Puddle Of Mudd remet une bonne claque de post-grunge avec le clip officiel de « Free », tout frais sorti. Le morceau est tiré de leur dernier album, « Kiss The Machine », balancé en mai 2025 via Pavement Entertainment. Autant te dire que si tu as grandi avec « Blurry » dans les oreilles, tu vas vite retrouver des sensations familières, mais avec un petit update bien moderne qui fait plaisir. Et clairement, ce nouveau titre donne envie de les revoir en concert, la fosse en nage et les refrains hurlés à pleins poumons.
Un retour aux racines… avec du sang neuf
Formé en 1991 à Kansas City par Wes Scantlin, Puddle Of Mudd a connu mille vies, mais Wes reste le dernier membre originel encore aux commandes. Pourtant, le line-up actuel envoie du bois. En effet, il est désormais entouré du bassiste de retour au bercail Michael Anthony Grajewski, du guitariste Miles Schon – oui, le fils de Neal Schon de Journey, rien que ça – et de Jon Smith derrière les fûts. Sur scène, tu imagines déjà l’alchimie : gros riffs, rythmique béton, et Wes en frontman cabossé mais toujours habité.
Depuis les années 2000, le groupe a marqué au fer rouge la scène rock. Tu te souviens forcément de l’album « Come Clean » sorti en 2001, avec le carton « Blurry » dans le Top 5 du Billboard Hot 100, sans oublier les hymnes « She Hates Me », « Control » ou « Drift & Die ». Avec plus de sept millions d’albums écoulés dans le monde, Puddle Of Mudd a aidé à façonner tout un pan du post-grunge. Aujourd’hui, le groupe ne se contente pas de vivre sur la nostalgie : il remet la machine en marche et pousse le volume encore plus loin.
« Free », « Rain », « Monsters » : la nouvelle ère Puddle Of Mudd
Avant « Free », le groupe avait déjà dégainé deux singles récents qui ont clairement annoncé la couleur. D’abord, en février, Puddle Of Mudd a sorti le clip de « Rain », via LoudHit Records en partenariat avec Virgin Music Group. Produit par Eric T. Johnson (fondateur de NI Music Group / LoudHit Records) et Aben Eubanks (guitariste et songwriter pour Kelly Clarkson, accessoirement Grammy à la clé), le titre joue la carte de la vulnérabilité. On retrouve cette émotion brute qui avait fait de « Blurry » un classique, mais avec un son taillé pour les playlists rock d’aujourd’hui. Bref, c’est le genre de morceau qui passe aussi bien dans ton casque que dans une salle bondée, lumières tamisées et briquets allumés.

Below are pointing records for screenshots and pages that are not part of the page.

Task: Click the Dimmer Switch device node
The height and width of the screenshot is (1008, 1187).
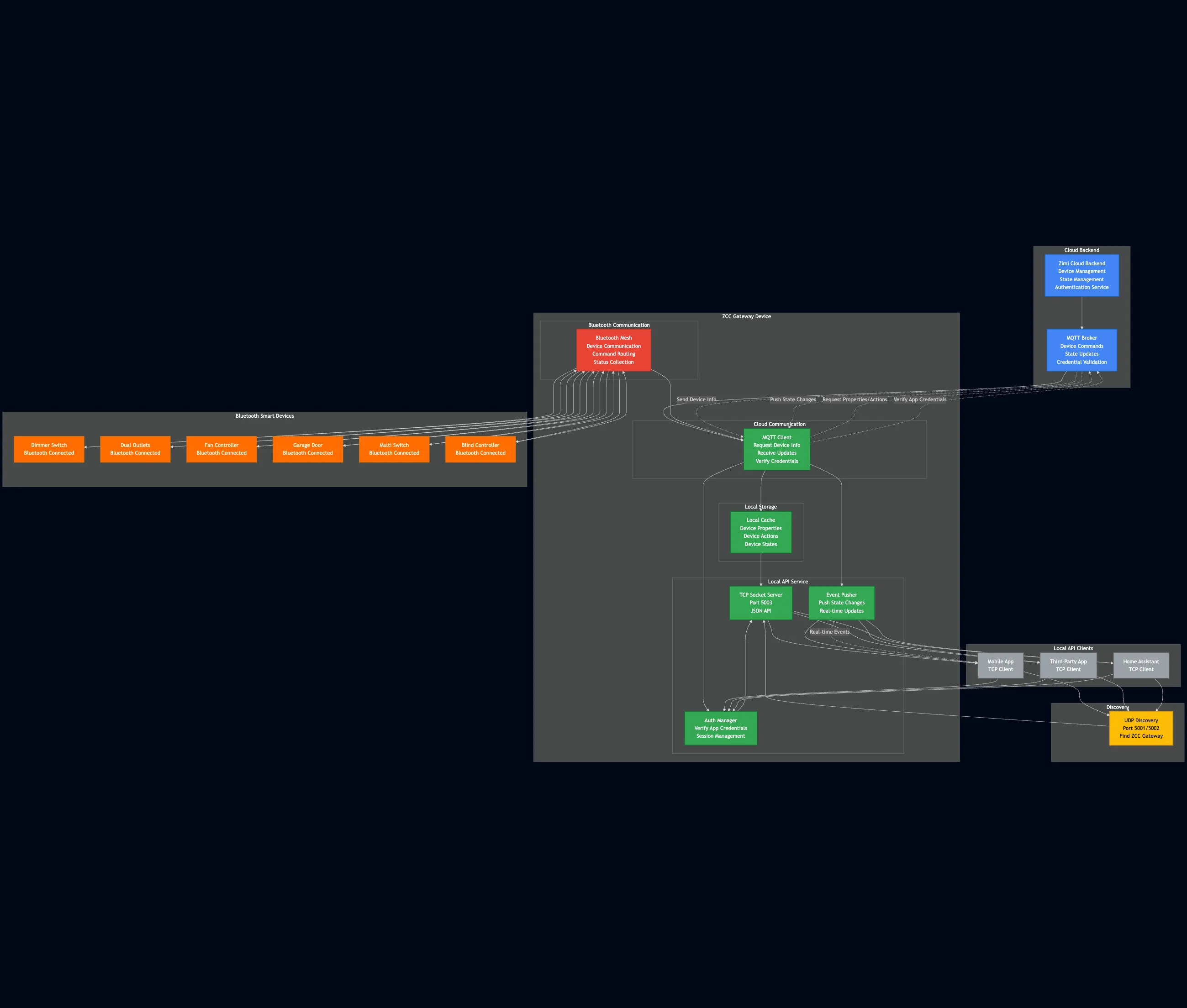Action: click(48, 449)
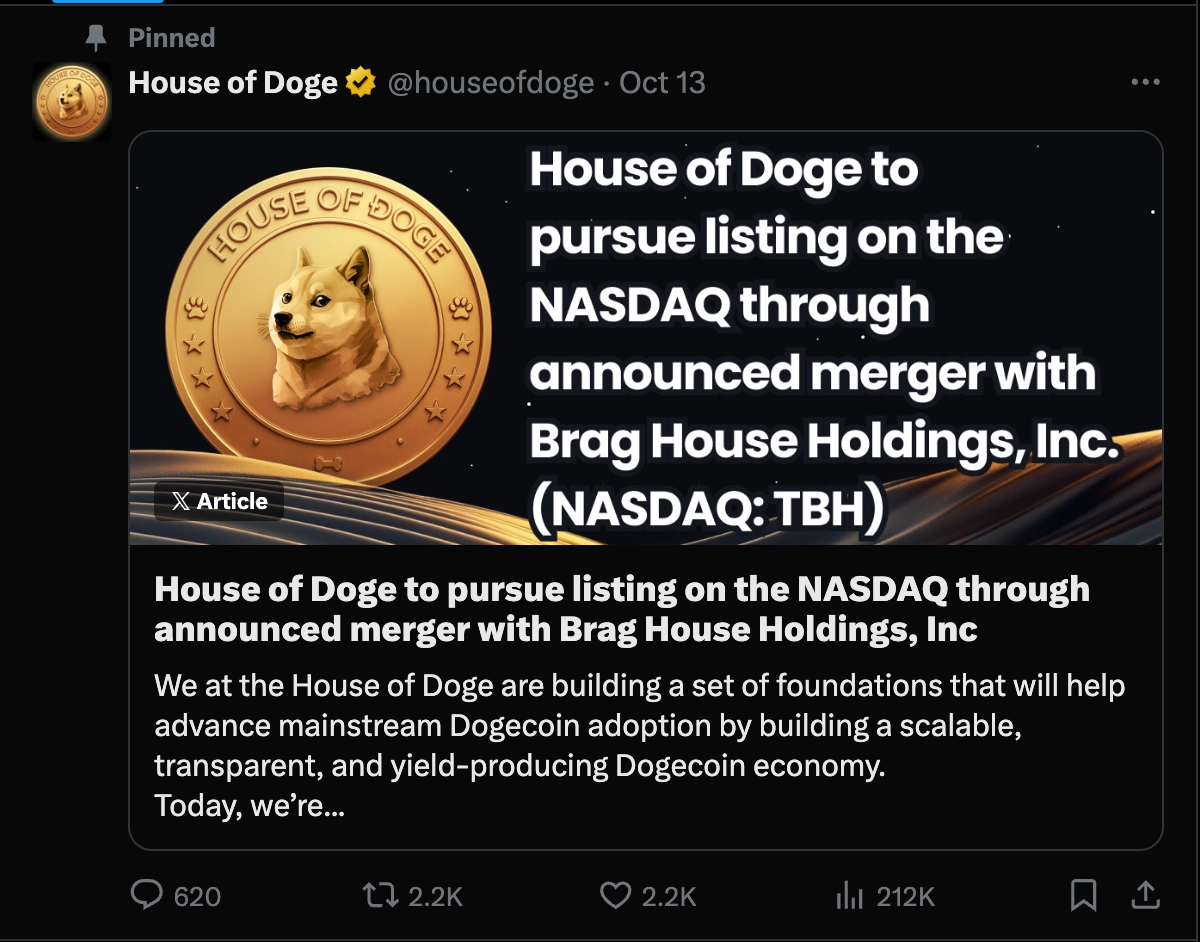Click the House of Doge profile avatar
1200x942 pixels.
click(72, 100)
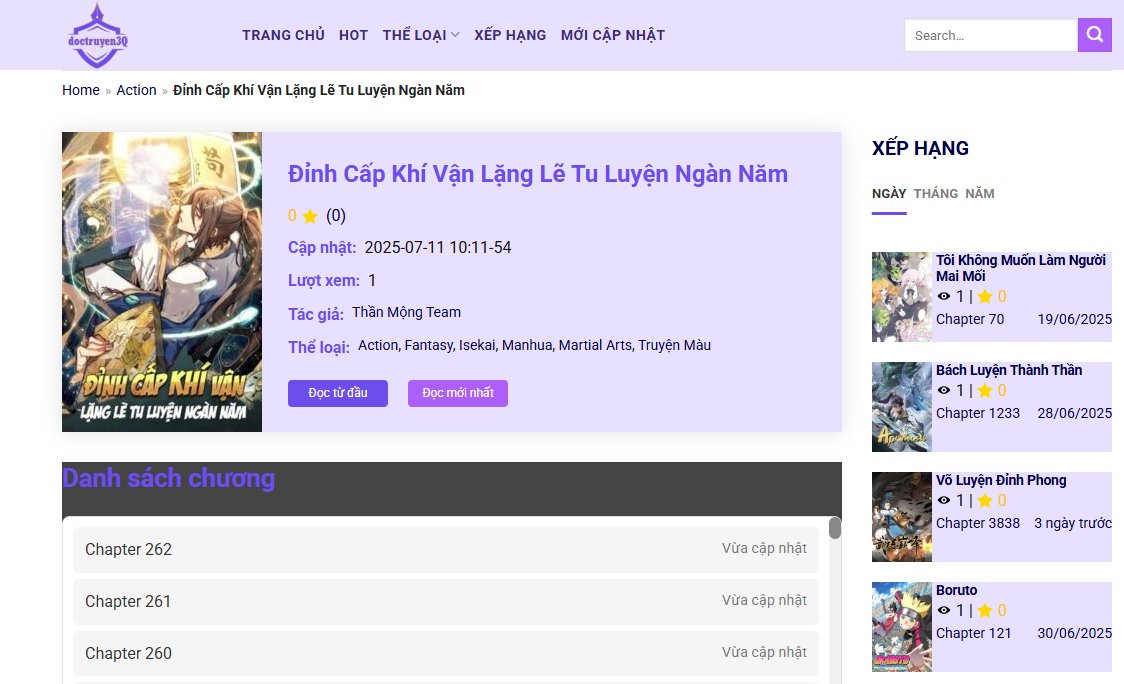Open Chapter 262 from the chapter list
1124x684 pixels.
pyautogui.click(x=129, y=549)
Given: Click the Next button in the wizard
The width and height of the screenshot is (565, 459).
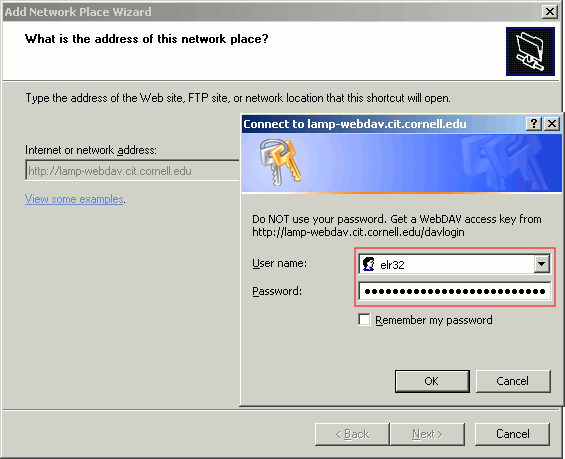Looking at the screenshot, I should (427, 434).
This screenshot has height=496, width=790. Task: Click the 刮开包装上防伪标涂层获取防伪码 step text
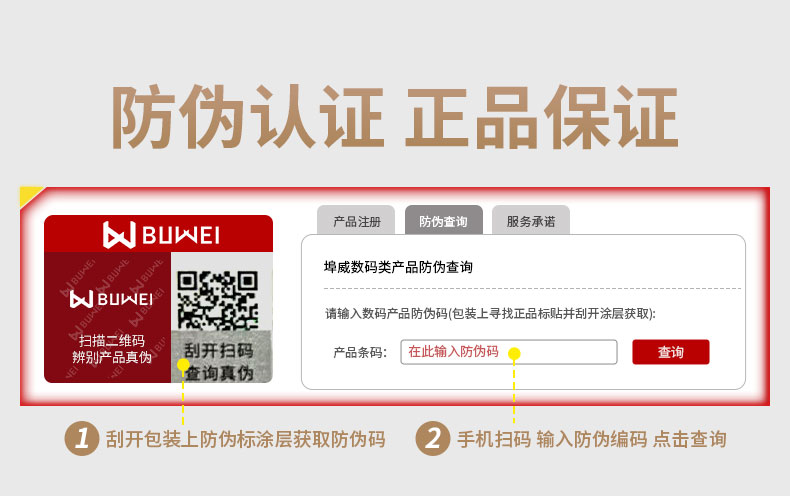click(245, 439)
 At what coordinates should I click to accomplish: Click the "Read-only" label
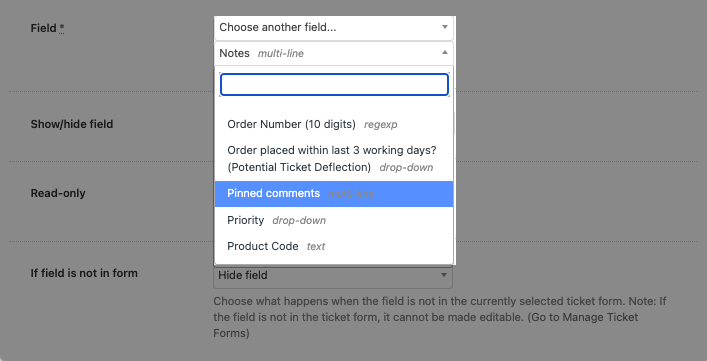coord(58,193)
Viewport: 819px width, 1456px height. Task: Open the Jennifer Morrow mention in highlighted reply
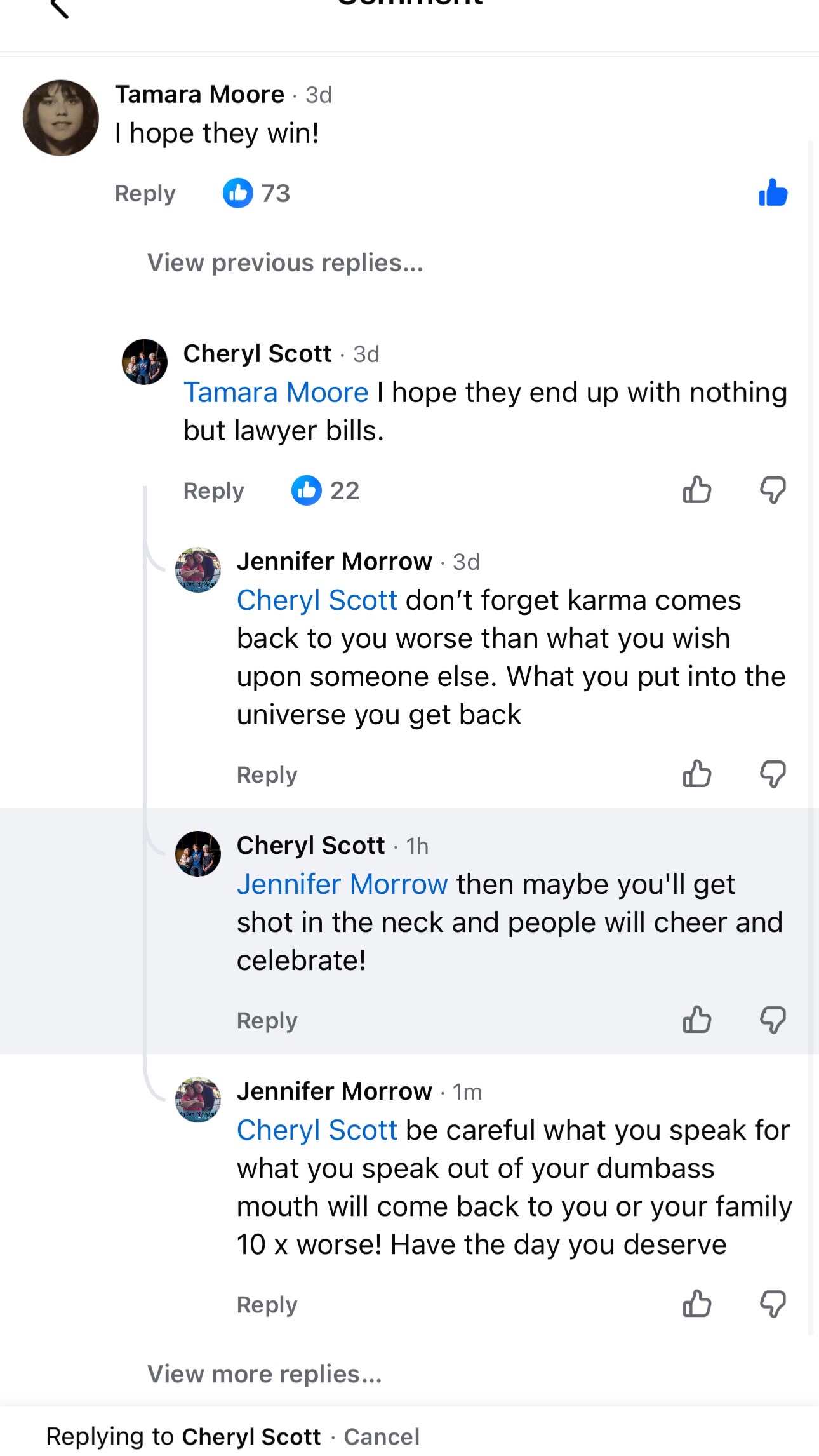pos(342,884)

Ensuite, en novembre, le groupe a envoyé le clip de « Monsters », un single lâché par surprise en octobre 2025 chez Virgin Records. Cet épisode marque d’ailleurs un vrai tournant. En août 2025, Puddle Of Mudd signe avec NI Music Group, puis Wes Scantlin file aux Warner Chappell Studios à Los Angeles. Là-bas, avec Eric T. Johnson à la co-écriture et à la production, épaulé par l’ingé son Ethan Ray Shevin, ils fabriquent « Monsters » de A à Z pendant ces sessions. Le titre a été entièrement écrit, enregistré et produit sur place, comme une sorte de labo créatif. On sent que le groupe, tout en respectant son ADN, cherche à explorer d’autres nuances, plus sombres, plus personnelles, parfaites pour un set en fin de soirée quand la salle commence à vibrer différemment.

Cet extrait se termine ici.